[Items listed in a dataset]
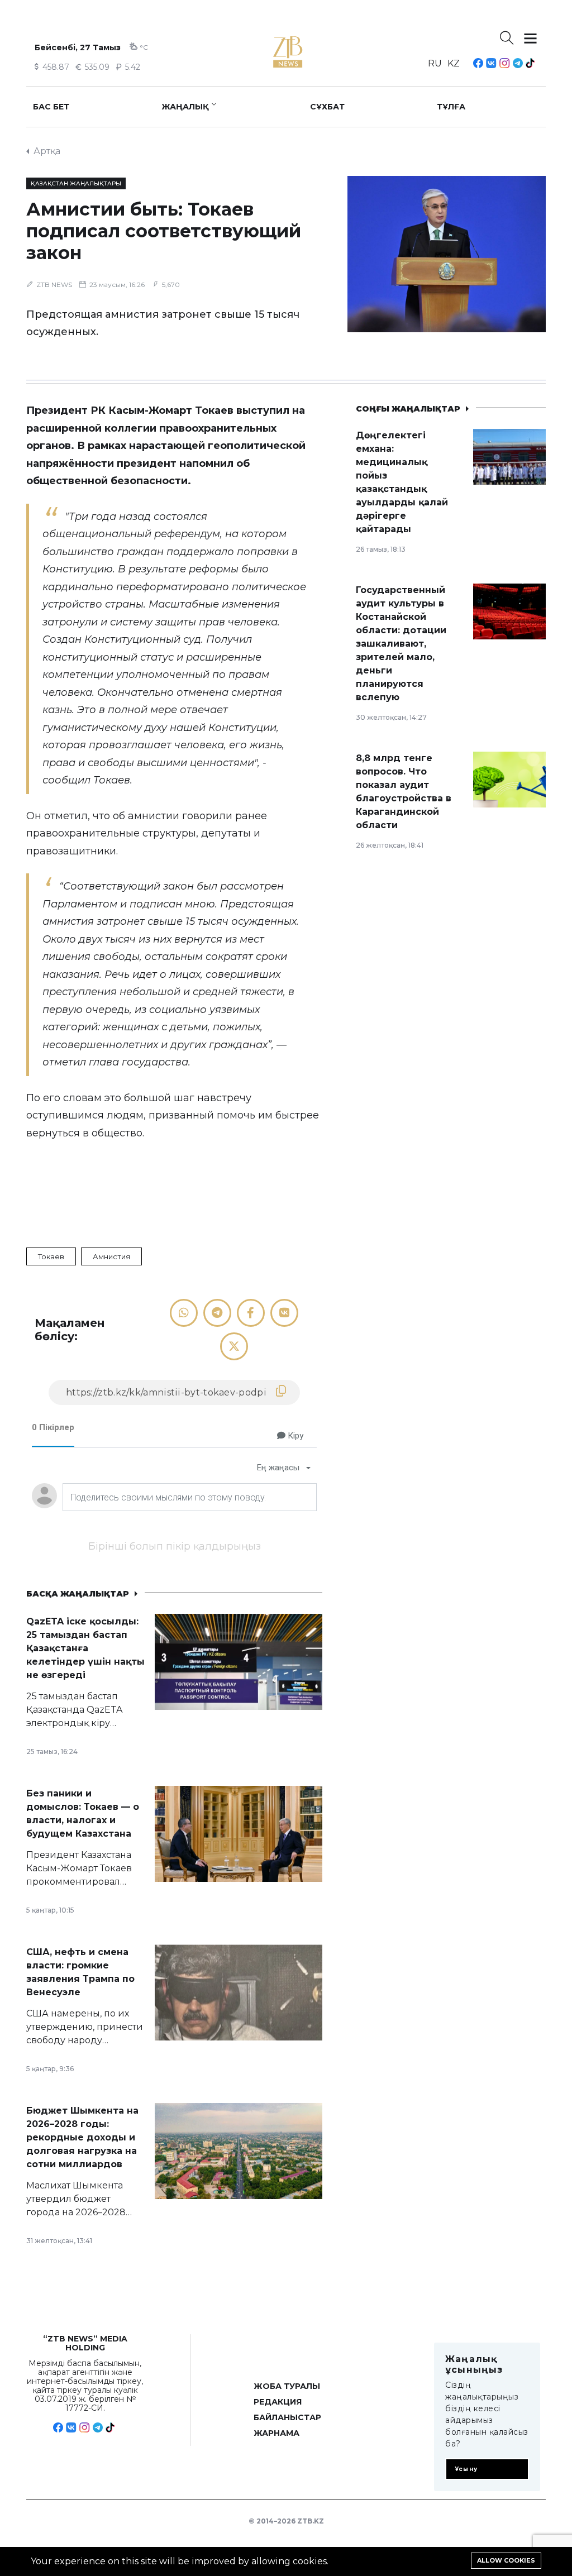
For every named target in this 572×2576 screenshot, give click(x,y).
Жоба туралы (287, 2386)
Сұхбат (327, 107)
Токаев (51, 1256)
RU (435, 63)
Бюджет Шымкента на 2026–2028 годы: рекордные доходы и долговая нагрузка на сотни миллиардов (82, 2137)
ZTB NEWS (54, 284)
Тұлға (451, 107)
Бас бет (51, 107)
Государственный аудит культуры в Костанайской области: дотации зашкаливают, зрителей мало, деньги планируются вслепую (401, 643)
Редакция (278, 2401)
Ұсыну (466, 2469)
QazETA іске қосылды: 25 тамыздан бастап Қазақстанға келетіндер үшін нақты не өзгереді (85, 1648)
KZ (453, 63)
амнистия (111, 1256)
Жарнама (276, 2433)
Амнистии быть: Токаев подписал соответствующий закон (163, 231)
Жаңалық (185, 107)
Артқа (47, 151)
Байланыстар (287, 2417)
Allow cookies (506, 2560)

__Work task__. Each line from the one with "ZTB NEWS (54, 284)" through the end of the records above should be written out exactly. No other line should appear.

__Answer to the exercise__.
ZTB NEWS (54, 284)
Тұлға (451, 107)
Бас бет (51, 107)
Государственный аудит культуры в Костанайской области: дотации зашкаливают, зрителей мало, деньги планируются вслепую (401, 643)
Редакция (278, 2401)
Ұсыну (466, 2469)
QazETA іске қосылды: 25 тамыздан бастап Қазақстанға келетіндер үшін нақты не өзгереді (85, 1648)
KZ (453, 63)
амнистия (111, 1256)
Жарнама (276, 2433)
Амнистии быть: Токаев подписал соответствующий закон (163, 231)
Жаңалық (185, 107)
Артқа (47, 151)
Байланыстар (287, 2417)
Allow cookies (506, 2560)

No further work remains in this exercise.